All of the records below are to be printed exactly; the pictures are to be left out.

:: Available data

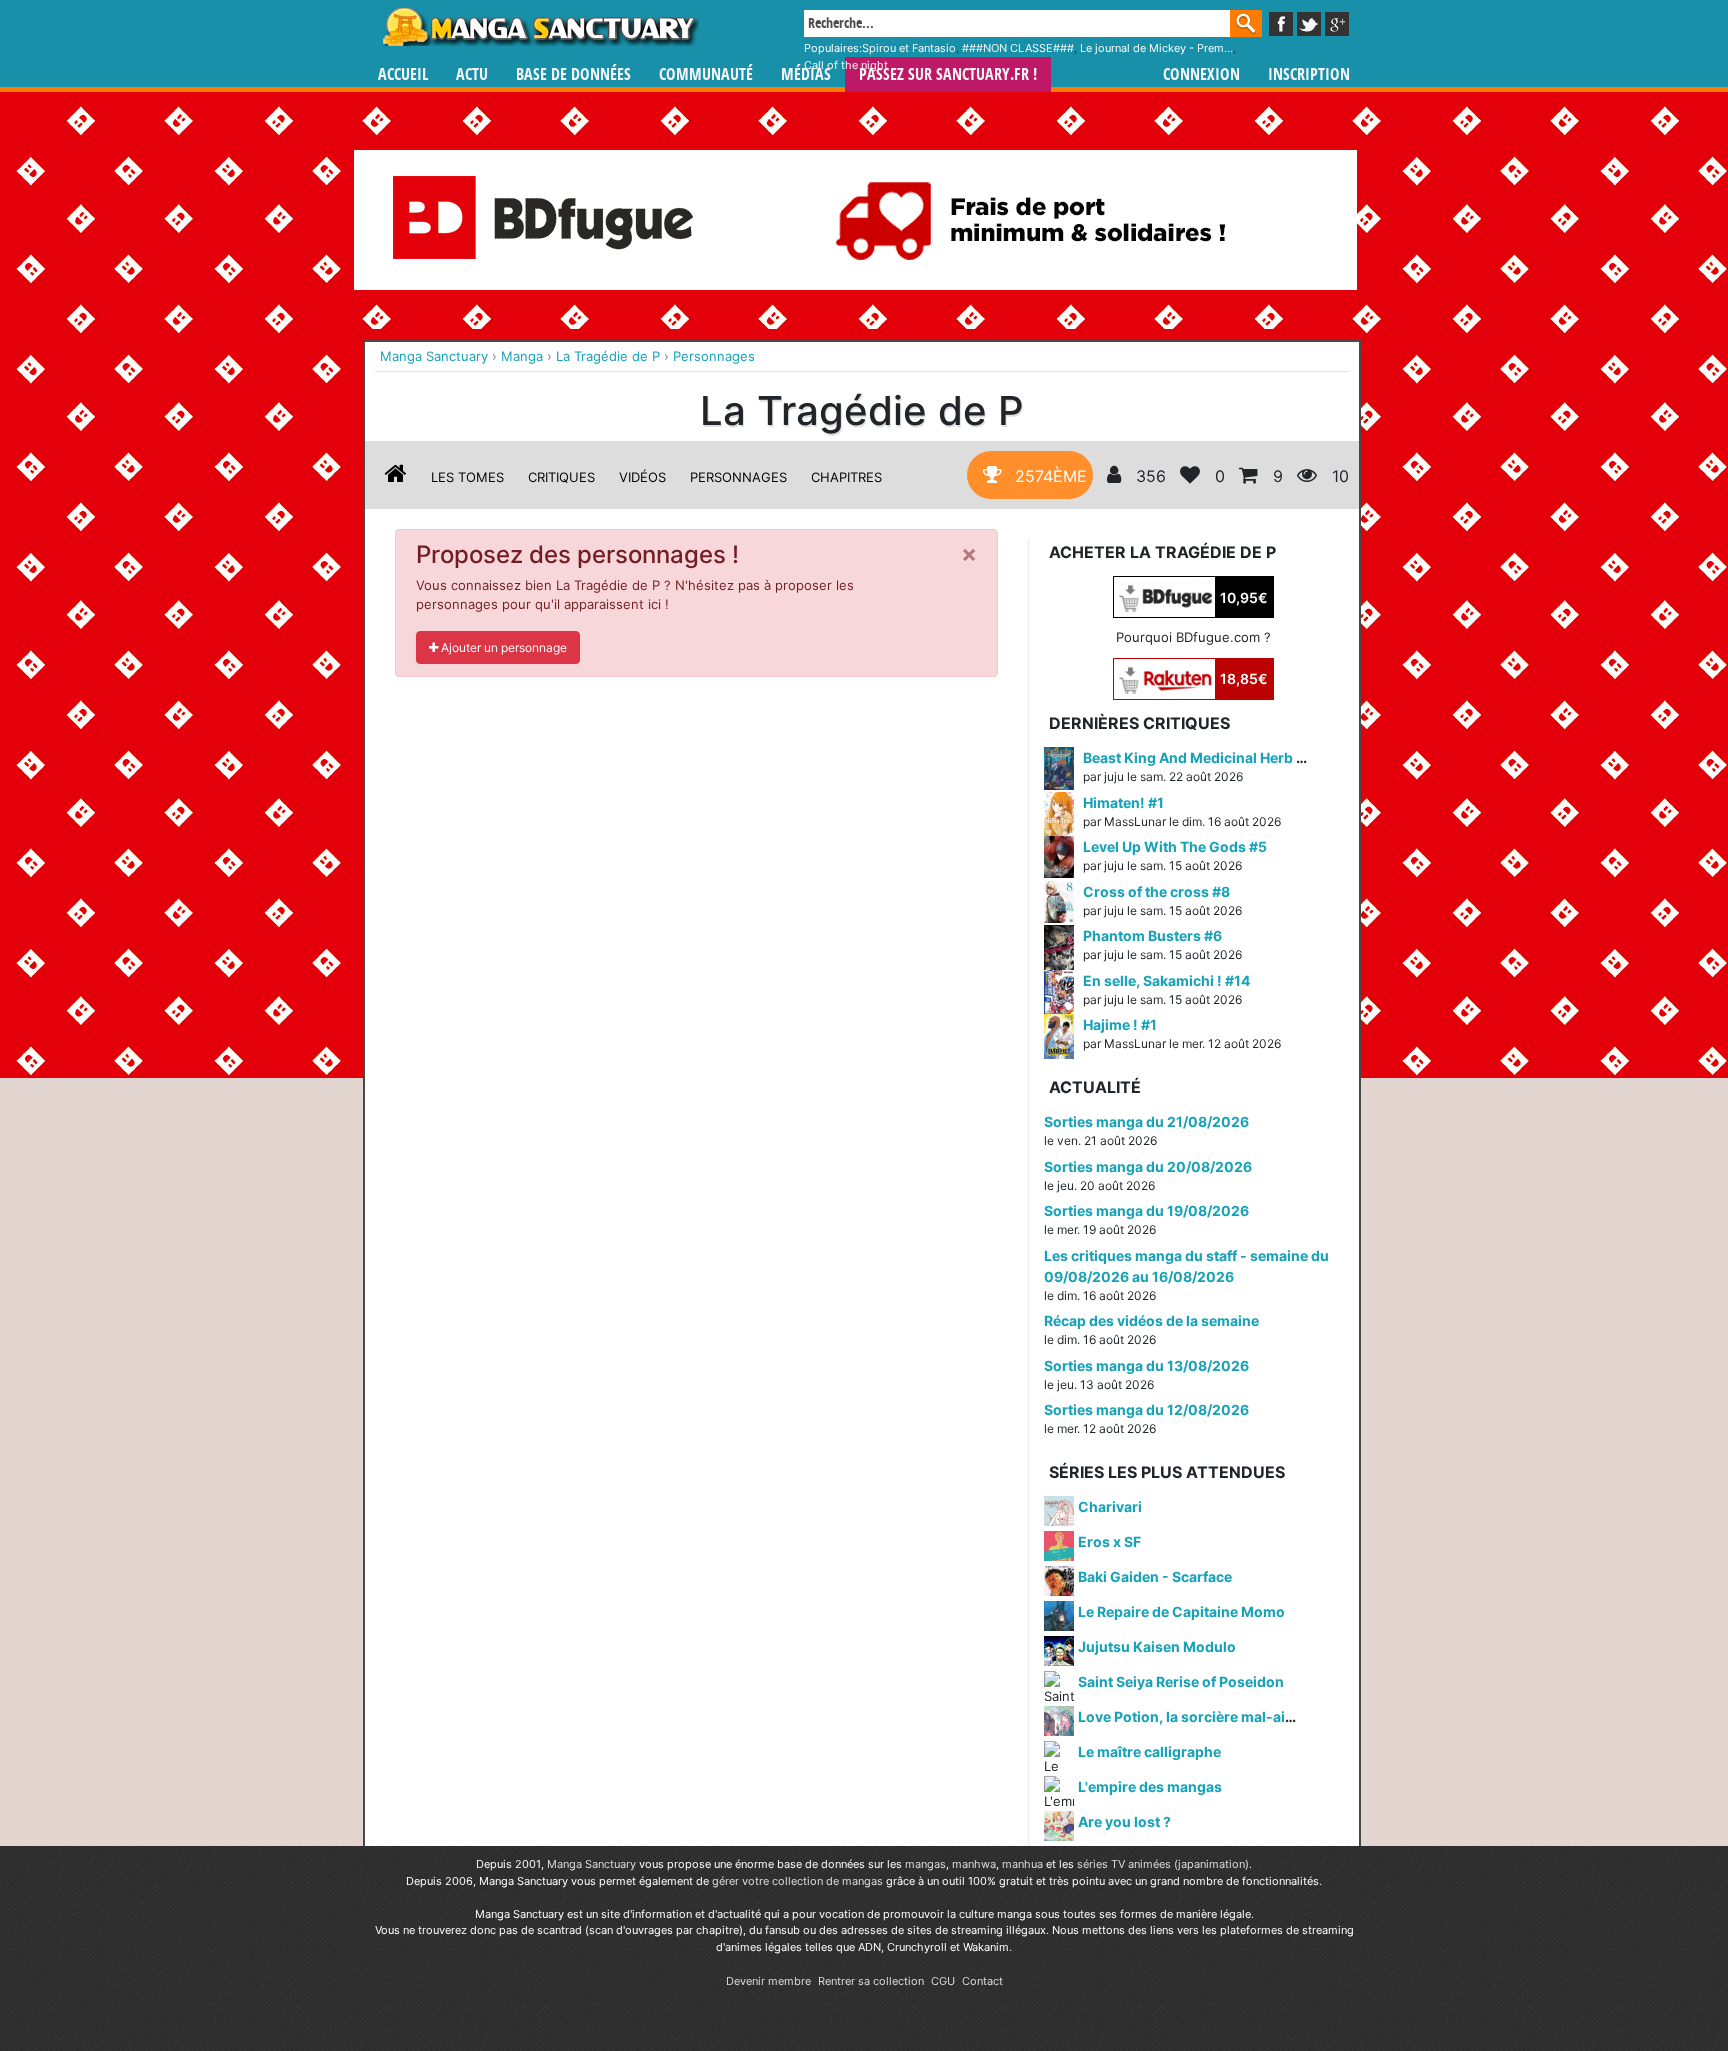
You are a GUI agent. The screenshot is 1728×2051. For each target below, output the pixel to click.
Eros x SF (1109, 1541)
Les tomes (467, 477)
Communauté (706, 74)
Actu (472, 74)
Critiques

::::

- **Response**
You are a GUI agent. The screenshot is 1728×2051. For each target below, output the pixel to click.
Eros x SF (1109, 1541)
Les tomes (467, 477)
Communauté (706, 74)
Actu (472, 74)
Critiques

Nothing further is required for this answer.